А завтра снова на сутки в смену…
Желтый октябрь незаметно закончился, превратившись в серый и дождливый ноябрь.
Впрочем, Ксению это затрагивало меньше многих. Тучи проливались на тех, кто ходил по земле. Она же чаще летала над облаками. И что бы ни говорила мама, жизнь Басаргиной проходила в небе. На земле она скорее отмеряла часы — от полета до полета. Эти часы состояли из воскресных обедов, кофе с братом, кошмаров, от которых не избавляло время, и попадающего изредка в поле зрения соседа. Всегда с пакетами — либо из супермаркета, либо мусорными.
«Хозяйственный какой сантехник!» — мысленно брюзжала Ксения, намеренно избегая имени, которое, несмотря ни на что, — помнилось. Когда сталкивались во дворе, приходилось здороваться, тем и определяя границы соседского сосуществования.
Все это было незначительным. Куда важнее были полеты. Каждый из них добавлял опыта, часов, уверенности. И заигрываний Игоря, недавно ставших совершенно откровенными. Ксения чувствовала себя загоняемой в угол. Искала выход, собранно и методично. Но рассматривать варианты было сложно. Она по-прежнему не понимала, зачем ему вся эта возня.
Все чаще ей требовалась абсолютная концентрация. Следить за приборами, вслушиваться в голос диспетчера, сдерживать свои реакции на действия Фриза. И выдыхая после полета, позволяла себе перезагрузку. Скрывалась дома или в любимых местечках тех городов, куда забрасывал график.
В Вильнюсе таким был паб местной пивоварни в самом центре города, недалеко от Кафедрального собора, отчего там всегда было многолюдно и шумно. Камни по стенам подвальчика заставляли вспомнить о крепостях и рыцарях, их охраняющих, а многочисленные бутылки с разнообразными сортами виски за решетками и под замком возвращали в современность. Ксения любила сидеть на высоком стуле за столом, подвешенным к потолку, жевать жареный камамбер, макая его в домашний ягодный джем, разглядывать посетителей, выхватывать отрывки их разговоров, удивляться безостановочной жизнерадостности девочки-бармена, успевающей обслуживать нескольких клиентов одновременно и весело поглядывающей на них из-за стекол очков. Здесь странно вело себя время. Словно застывало, а стрелки как-то сами собой перепрыгивали сразу через пару отметок.

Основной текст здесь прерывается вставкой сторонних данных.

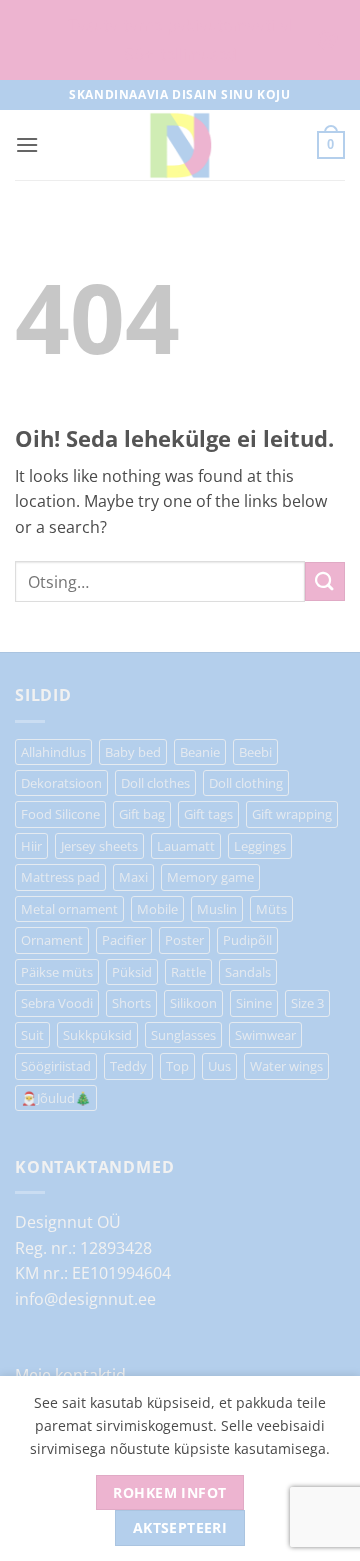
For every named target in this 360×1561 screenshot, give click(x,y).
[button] (27, 144)
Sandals (248, 972)
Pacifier (124, 940)
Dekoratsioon (61, 783)
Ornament (52, 940)
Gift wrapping (292, 814)
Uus (219, 1066)
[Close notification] (328, 40)
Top (177, 1066)
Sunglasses (183, 1035)
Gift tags (208, 814)
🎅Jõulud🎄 (56, 1098)
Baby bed (133, 752)
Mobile (157, 909)
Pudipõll (247, 940)
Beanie (200, 752)
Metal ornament (69, 909)
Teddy (128, 1066)
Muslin (217, 909)
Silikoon (193, 1003)
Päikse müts (57, 972)
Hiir (31, 846)
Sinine (254, 1003)
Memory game (210, 877)
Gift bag (142, 814)
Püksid (132, 972)
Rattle (188, 972)
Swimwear (265, 1035)
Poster (184, 940)
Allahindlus (53, 752)
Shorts (131, 1003)
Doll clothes (155, 783)
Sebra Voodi (57, 1003)
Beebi (255, 752)
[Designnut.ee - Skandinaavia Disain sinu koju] (180, 145)
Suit (32, 1035)
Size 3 (307, 1003)
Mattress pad (60, 877)
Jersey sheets (99, 846)
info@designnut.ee (85, 1299)
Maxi (133, 877)
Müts (271, 909)
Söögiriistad (56, 1066)
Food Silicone (60, 814)
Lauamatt (186, 846)
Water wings (286, 1066)
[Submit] (325, 581)
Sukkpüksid (97, 1035)
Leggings (260, 846)
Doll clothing (246, 783)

Сюда и пришла она в очередной раз, любимый столик — отдельный, в углу, под мутным зеркалом, в котором чудились побежденные тевтонцы — оказался свободным. За ним она и устроилась, присовокупив к традиционному камамберу на мятой бумаге с газетным принтом булочки с говядиной-гриль.
— Самая красивая девушка в Литве сегодня снова родом из Киева, — раздалось над ее головой Игоревым голосом.
— Самая обыкновенная, — отозвалась Ксения, заставляя себя смириться с неизбежным — сегодняшний отдых безнадежно испорчен.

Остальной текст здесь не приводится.